WORK INSTRUCTIONS:
- A) Decide whether each statement below agrees with the text on probate. Answer yes or no for each, and quote the deciding words of the text.
(i) An uncontested probate is always finished within a few weeks.
(ii) In the Utah steps, estate taxes are paid before creditors are paid.
(iii) Property owned as joint tenants with right of survivorship passes to the surviving co-owner.
- B) Answer these questions from the text on probate below.
(i) What other name does the text give for a personal representative?
(ii) What is the first common reason for disputes in the text's list?
(iii) What are assets that do not go through probate called?
- C) Write the next part of the text on probate below, picking up after its final line.

TEXT TO READ:
One of the most difficult moments in life is when a loved one passes away. Dealing with the estate of a deceased loved one can be a stressful and emotionally depleting time for many people. Unless all the assets were held in a living trust or the estate is small, the estate will go through a court-managed process known as probate or estate administration. Through probate, the assets of the deceased are managed and distributed based on the terms in their will, or, if there is no will, according to statute. If your loved one took the time to construct a will, the assets will need to be administered by a personal representative (executor). The probate process can take several months, even when uncontested. When contested, in can take well over a year to complete.
In Utah, probate typically follows these steps:
- File a petition with probate court
- Provide notice to those named in the will
- Petition the court to appoint a personal representative (usually the one(s) named in the will)
- Prepare an inventory and appraisal of estate assets
- Make payments to creditors
- Sell/liquidate estate assets (that are not being distributed in kind)
- Pay estate taxes
- Make a final distribution of assets to heirs
Will & Inheritance Disputes
There are several instances when a family member will contest a will. It is not uncommon for the people named in a will to have disagreements, which can lead to protracted litigation.There are several reasons why a dispute may occur, but these are the most common reasons we see disputes in probate and inheritance cases:
- Unequal division of assets
- Misinterpretation of a will or trust
- Undue influence from a spouse
- Being cut out of a will
- Mismanagement of the trust estate by the personal representative
When assisting clients involved in probate disputes, the first step is to to review the will and other estate planning document carefully in order to ascertain the decedent’s wishes. Next, we analyze the proper distribution of assets, and then recommend options for how to resolve the dispute. Our goal is to avoid expensive litigation and attempt to resolve the matter amicably. If it is not possible to do it amicably, we may recommend mediation and/or litigation. In the end, court resolution may be inevitable. If you are dealing with a dispute over a will, don’t hesitate to contact our office for assistance.
What Assets are Handled in Probate?
Probate is a process where titles are transferred from the name of the deceased to the people named in the will. However, not all estate assets need to be probated. There are certain assets known as “non-probate assets” that do not go through probate. Typically, these assets include the following:
- Property owned as “joint tenants with right of survivorship.” Property of this type will be passed to the surviving co-owner.

STORED DATA:
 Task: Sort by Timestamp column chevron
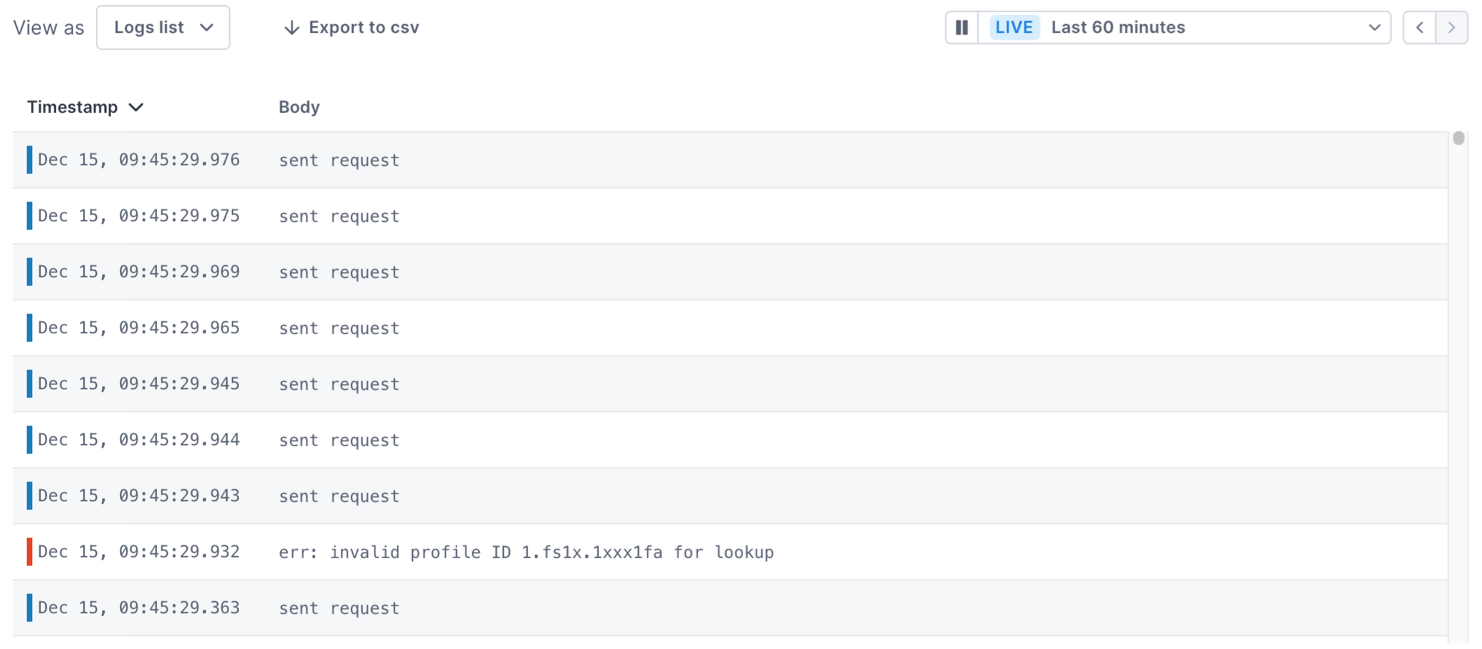point(137,107)
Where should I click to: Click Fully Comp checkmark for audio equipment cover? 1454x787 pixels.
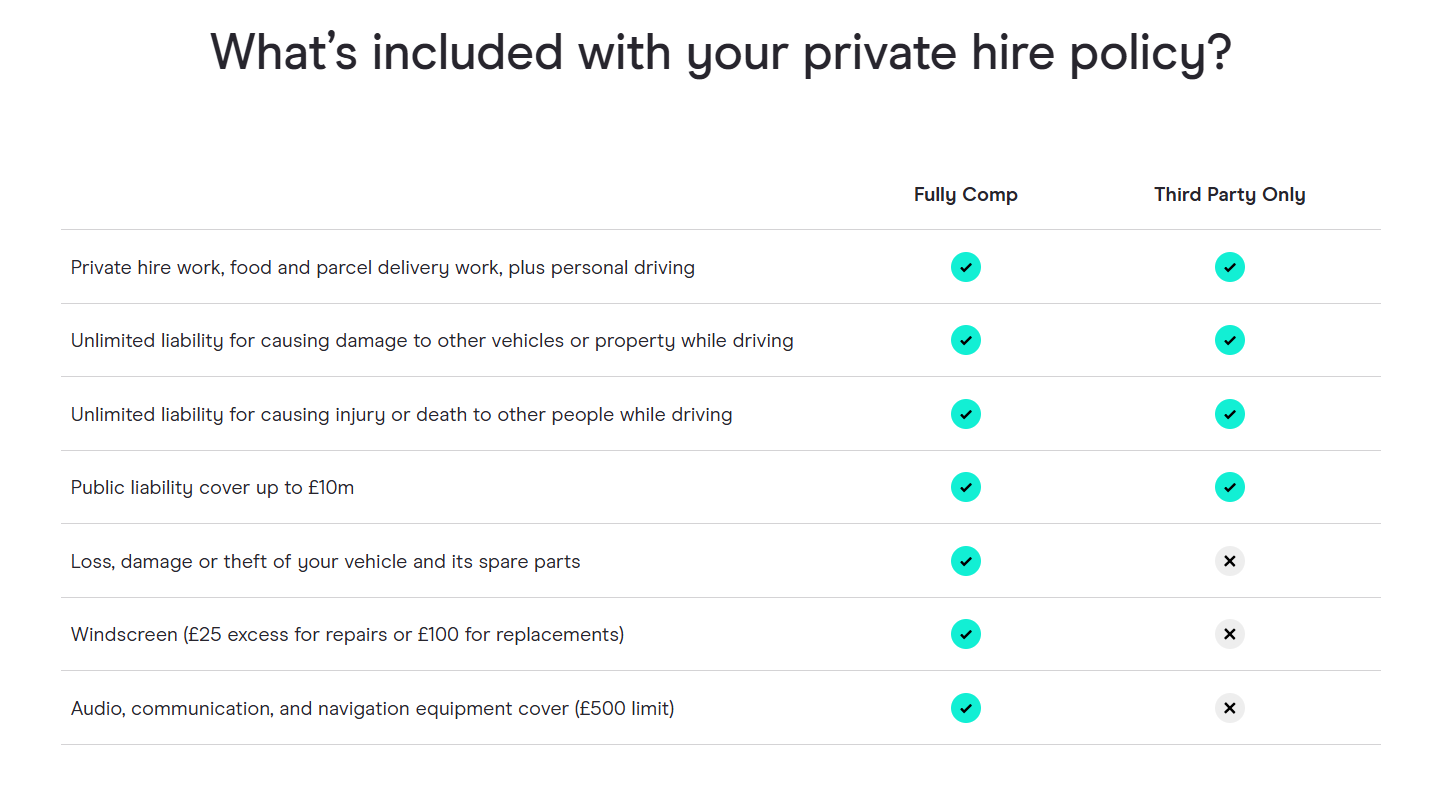coord(966,708)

RESPONSES IN ORDER:
- A)
(i) No: "The probate process can take several months, even when uncontested."
(ii) No: "Make payments to creditors" comes before "Pay estate taxes."
(iii) Yes: "Property of this type will be passed to the surviving co-owner."

- B)
(i) Executor
(ii) Unequal division of assets
(iii) Non-probate assets

- C)
- Property that is owned by a living trust. The legal title to the property will be passed to successor trustees and/or distributed to named beneficiaries.
- IRA and 401(k) retirement accounts with designated beneficiaries.
- Life insurance policies are distributed to the designated beneficiaries.
- Bank account with “pay on death” designations or “in trust for” designations.
Do Personal Representatives/Executors Get Paid?
Personal Representatives/Executors are reimbursed for all legitimate out-of-pocket costs incurred during the management and distribution of the deceased’s estate. Personal Representatives/Executors need to fulfill their fiduciary duties to the estate and may be liable for mismanagement of the estate assets. The personal representative/executor should retain an attorney and accountant to advise and assist with their responsibilities.
Does Probate Cost Money? How Long Does Probate Take?
Probate can be an expensive process depending on the complexity and value of the estate, the existence of a will and the location of the property owned by the estate. If there are will contests or disputes with creditors over debts, it will add to the cost and timeframe of the probate process. The following are common costs associated with probate:
- Personal Representative/Executor fees
- Attorney fees
- Accounting fees
- Court fees
- Appraisal costs
Probate is a more streamlined and efficient process than it was in the past. Nevertheless, probate can be expensive and if it needs to be litigated, can take close to two years to resolve. If you have additional questions about probate and estate administration, contact Willow Creek Law at 801.233.0606.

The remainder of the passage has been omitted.